The 2019 Superbike World Championship (known as 2019 MOTUL FIM Superbike World Championship for sponsorship reasons) was the 32nd season of the Superbike World Championship.

==Competition format==
A new race format was introduced for the 2019 season. As in 2018, two normal length races (Race 1 and Race 2) were held – one each on Saturday and Sunday (Friday and Saturday in Qatar). A third race, a ten lap sprint named the Superpole Race, was held on the final morning of the weekend before Race 2. The starting grids for Race 1 and the Superpole Race were determined by a single 25-minute Superpole Qualifying session. The grid for Race 2 featured the top nine riders in the Superpole Race in the order in which they finished followed by the remaining riders sorted by their Superpole Qualifying times.

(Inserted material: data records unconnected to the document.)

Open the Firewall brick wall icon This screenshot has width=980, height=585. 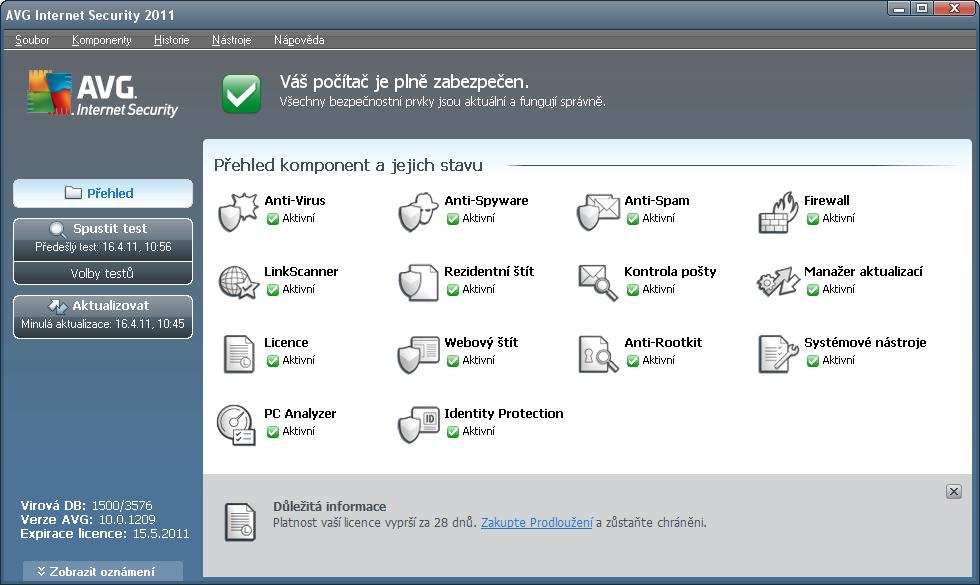click(x=777, y=210)
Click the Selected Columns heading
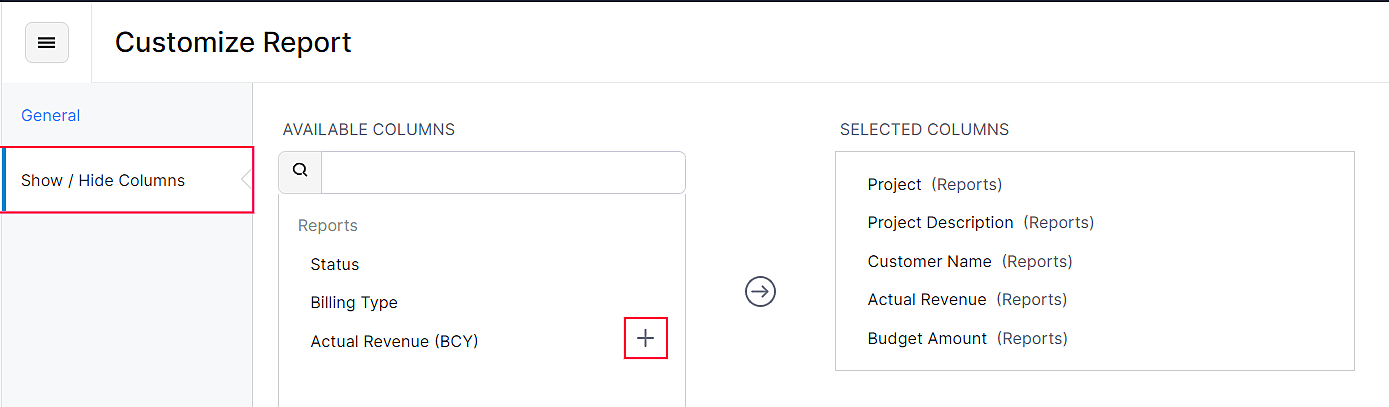Screen dimensions: 1389x407 point(924,129)
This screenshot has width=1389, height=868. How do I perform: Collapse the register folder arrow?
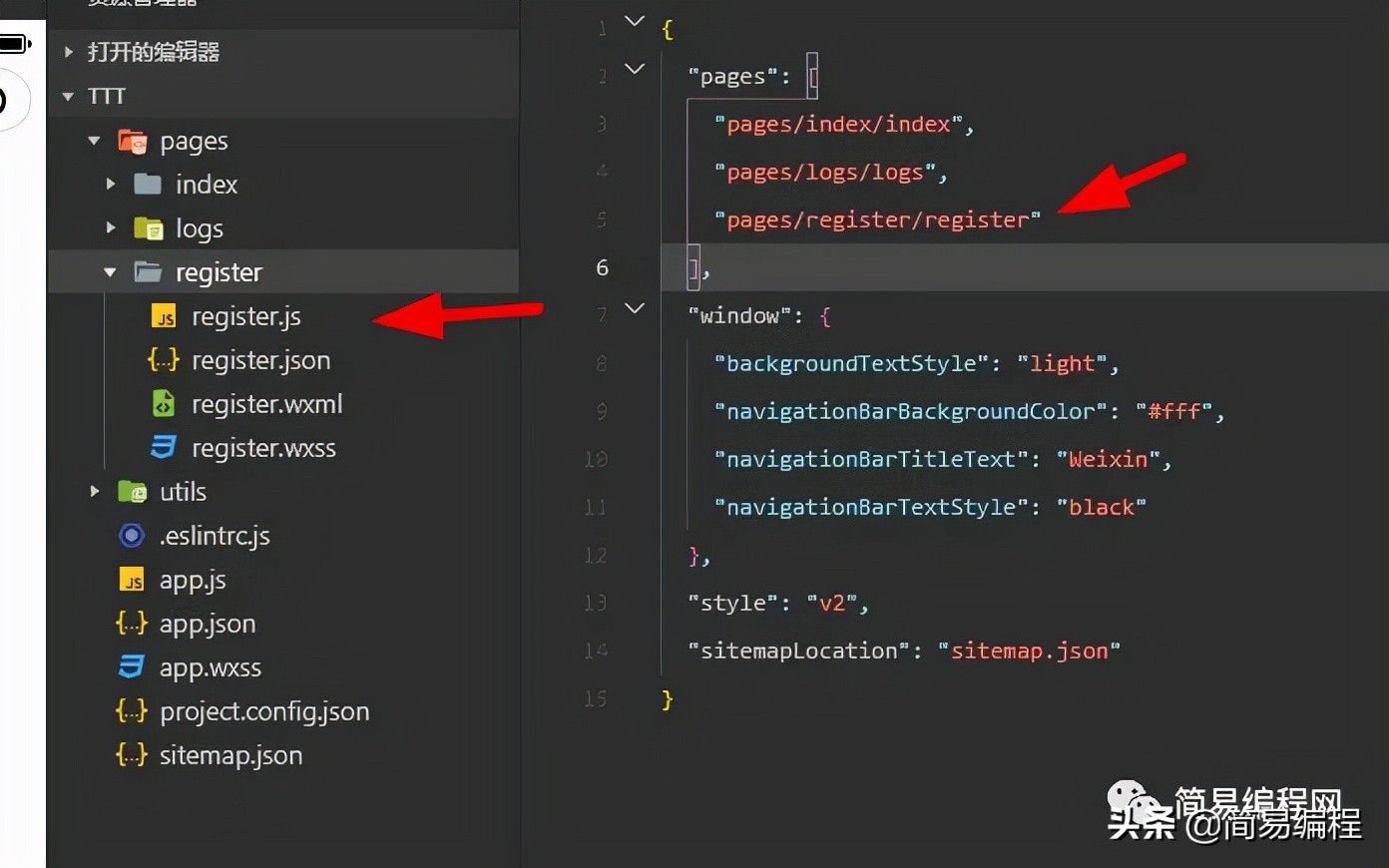(110, 272)
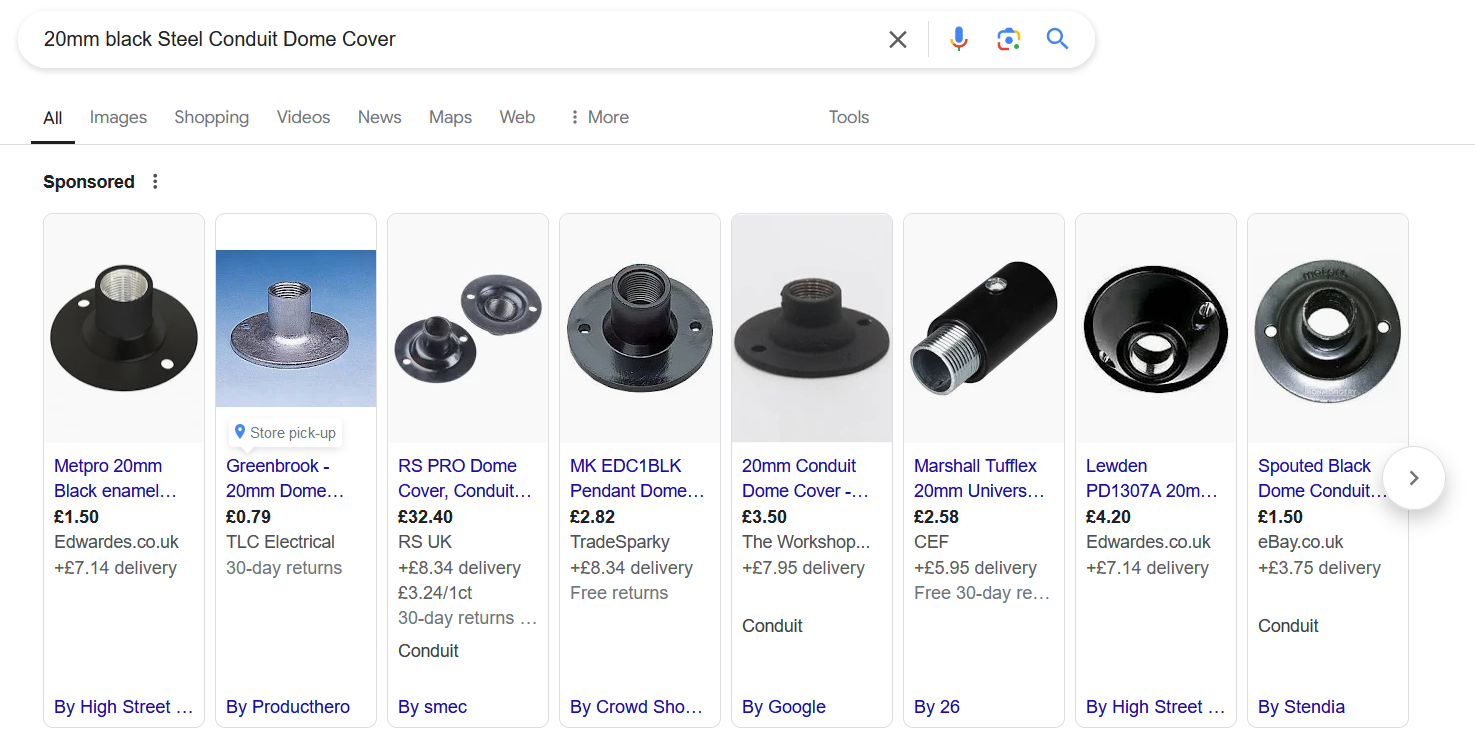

==Race calendar and results==
A provisional 13-event calendar (of which one race was unconfirmed) was announced on 13 November 2018, with one round change from 2018 as the Czech round at Brno was replaced by a round at Jerez, to be held in June. As well as this, the round at Donington Park was moved from May to July, with the Misano round moving forward into June to accommodate this. On 19 December 2018, the thirteenth round was confirmed at WeatherTech Raceway Laguna Seca, having initially been dropped for 2019.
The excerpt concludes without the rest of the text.